Description of the task » In your copy, reproduce each entry exactly and leave out the pictures.

(Data records)
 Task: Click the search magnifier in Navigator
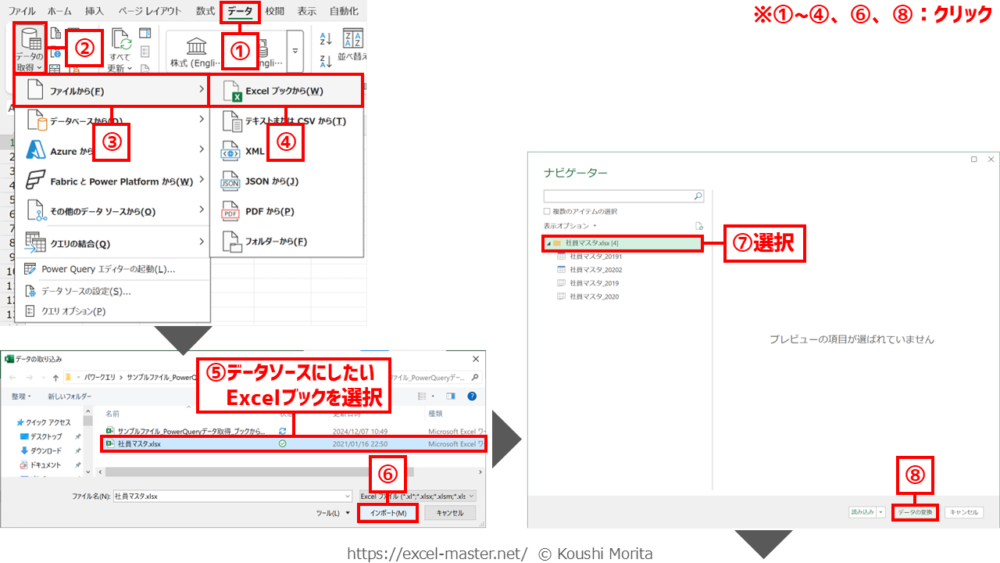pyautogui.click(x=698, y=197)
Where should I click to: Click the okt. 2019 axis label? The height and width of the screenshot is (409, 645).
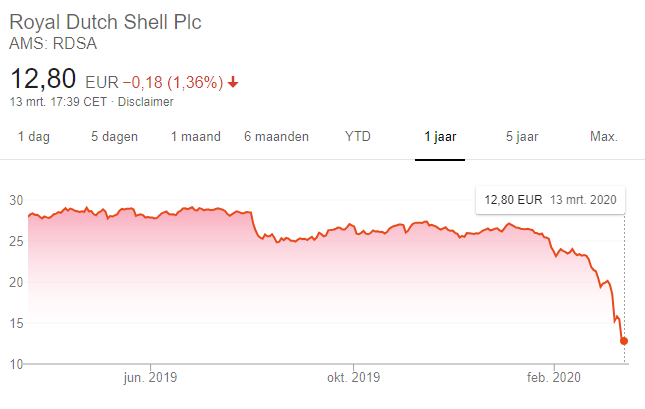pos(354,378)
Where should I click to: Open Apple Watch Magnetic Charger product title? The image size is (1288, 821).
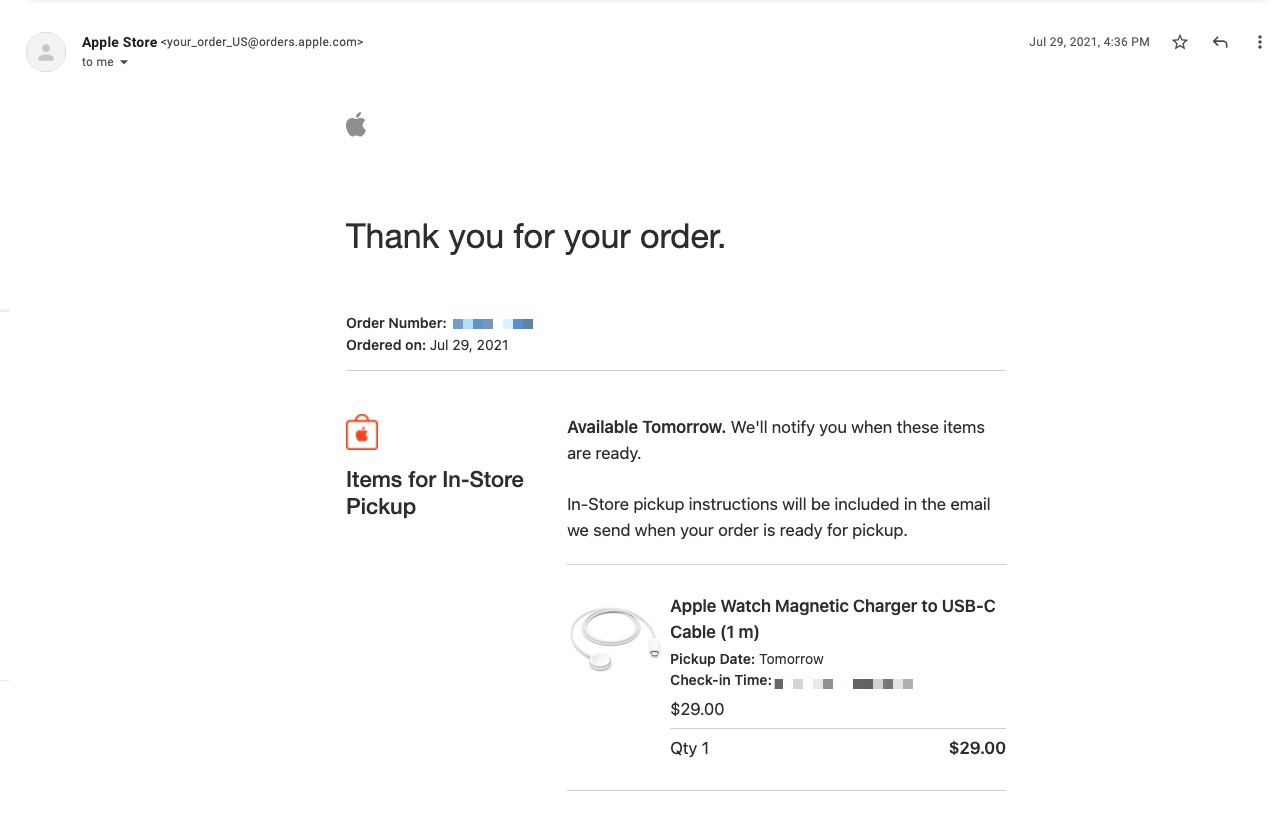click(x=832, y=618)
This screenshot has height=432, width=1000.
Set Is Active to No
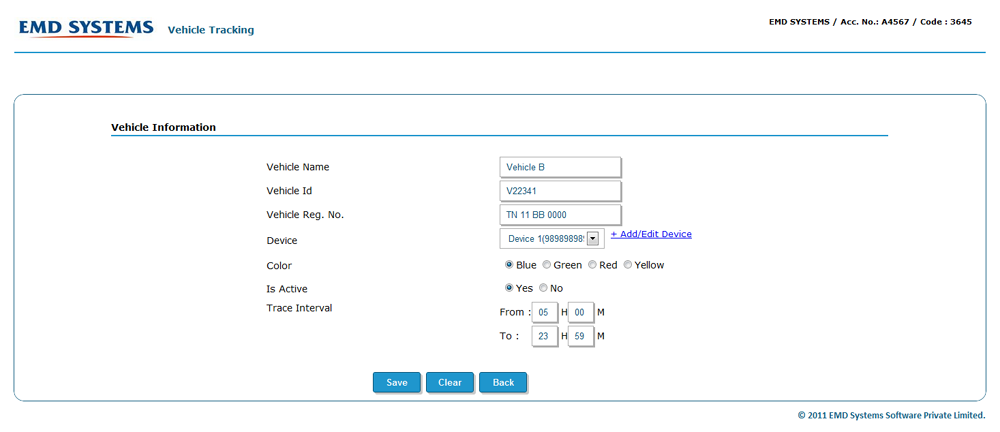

Solution below »
 Task: Click the search magnifier in Navigator
pyautogui.click(x=698, y=197)
Where should I click to: Click the okt. 2019 axis label? The height and width of the screenshot is (409, 645).
pos(354,378)
Where should I click to: Open Apple Watch Magnetic Charger product title? The image size is (1288, 821).
click(x=832, y=618)
This screenshot has height=432, width=1000.
Set Is Active to No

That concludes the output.